There is very little knowledge about assessment, accountability, and student learning outcomes at HBCUs. It is important, if not vital, for HBCUs to be at the forefront of their student learning outcomes success stories. As one CEEQA founding member noted "We have skirted around trying to explain our relevance or to prove why we are relevant…we are relevant because we do this for our community. There are two choices 1. Tell our own story, or 2. Our story being told for us…but the story will be told."

Conversely, there is a significant problem in the current literature on assessment and student learning at HBCUs in that it has been studied primarily from a western European ideology that does not consider diverse cultural contexts. Undoubtedly, there is a dearth of literature on assessment practices and student learning outcomes at HBCUs that can be filled by listening to and learning from united voices of those who do the work, every day. CEEQA aims to fill this void through a collaborative partnership between HBCUs conceptualized by the Office of Educational Outcomes and Assessment at Morehouse School of Medicine, the Office of University Assessment at Florida Agricultural and Mechanical University, and the National Institute for Learning Outcomes Assessment (NILOA).

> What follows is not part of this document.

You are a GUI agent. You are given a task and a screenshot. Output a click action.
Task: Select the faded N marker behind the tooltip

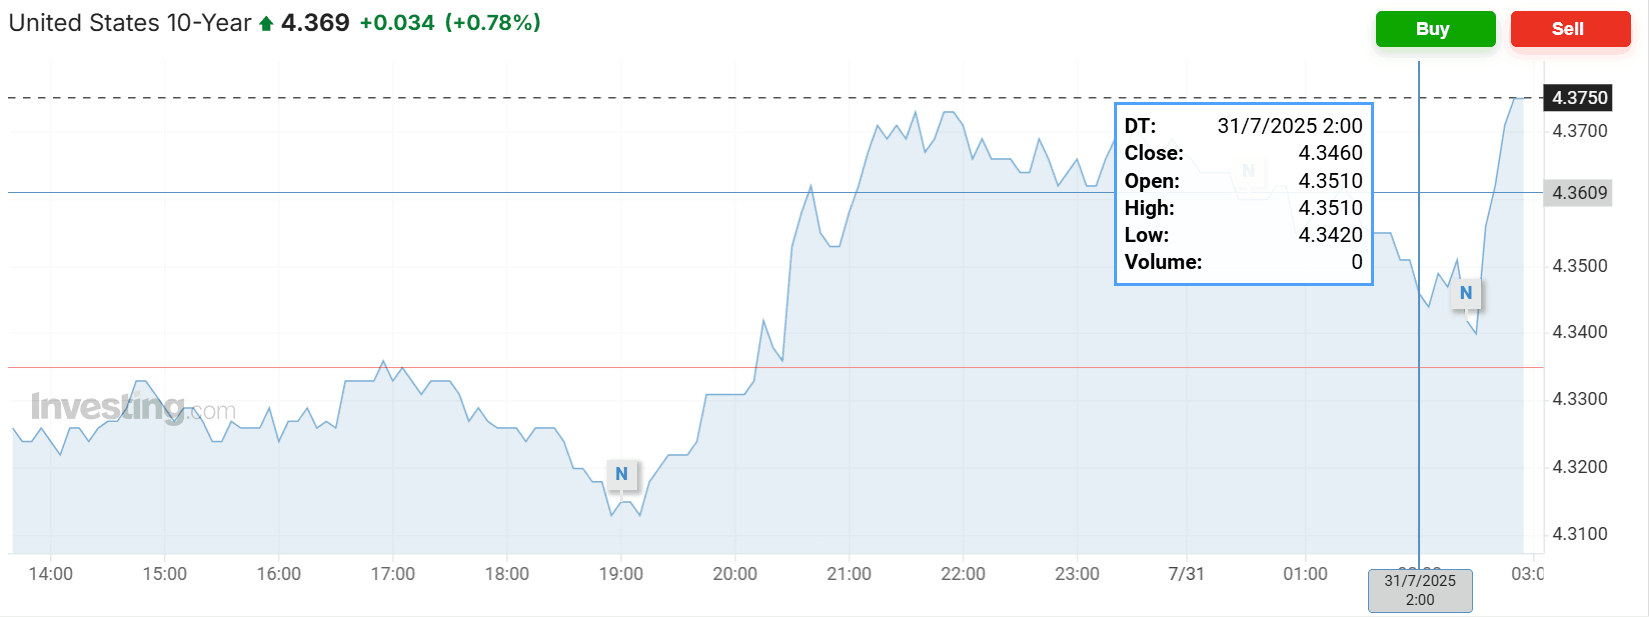click(x=1248, y=171)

The vision of CEEQA is to leverage the collective expertise of assessment professionals to promote the use of best-practices in assessment and evaluation and to demonstrate the effectiveness of HBCUs in the achievement of common educational aims. To make this vision a reality, CEEQA has four primary goals:

  1. Maximize the use of tools, processes, and human resources dedicated to outcomes assessment and evidence-based decision making at partner HBCU institutions,
  2. Enhance the use of systematic, evidence-based practices for assessment and institutional effectiveness among partner institutions to more effectively communicate assessment outcomes to internal and external stakeholders,
  3. Provide a platform for showcasing the culturally relevant assessment and evaluation practices that are used at HBCUs to tell our story and to demonstrate the impact of HBCUs within the academy, and
  4. Provide an opportunity for shared scholarly output in the form of joint research, publications, and conference presentations for assessment, institutional research, and institutional effectiveness professionals at partner institutions.

HBCUs must remain student focused and address myriad possibilities and challenges their diverse student populations possess. "We need to understand where our students are excelling and falling short, noted a CEEQA founding member during the inaugural CEEQA convening. We should celebrate successes and seek to understand shortfalls from an empirical standpoint versus an anecdotal standpoint and then develop and fund proven evidence-based programs and strategies that are going to fill those gaps. In some instances, we can identify and know where the gaps are but we don’t find the strategies that we need to plug those gaps and oftentimes try to put on superficial Band-Aids with the hope that it will be addressed somewhere down the road."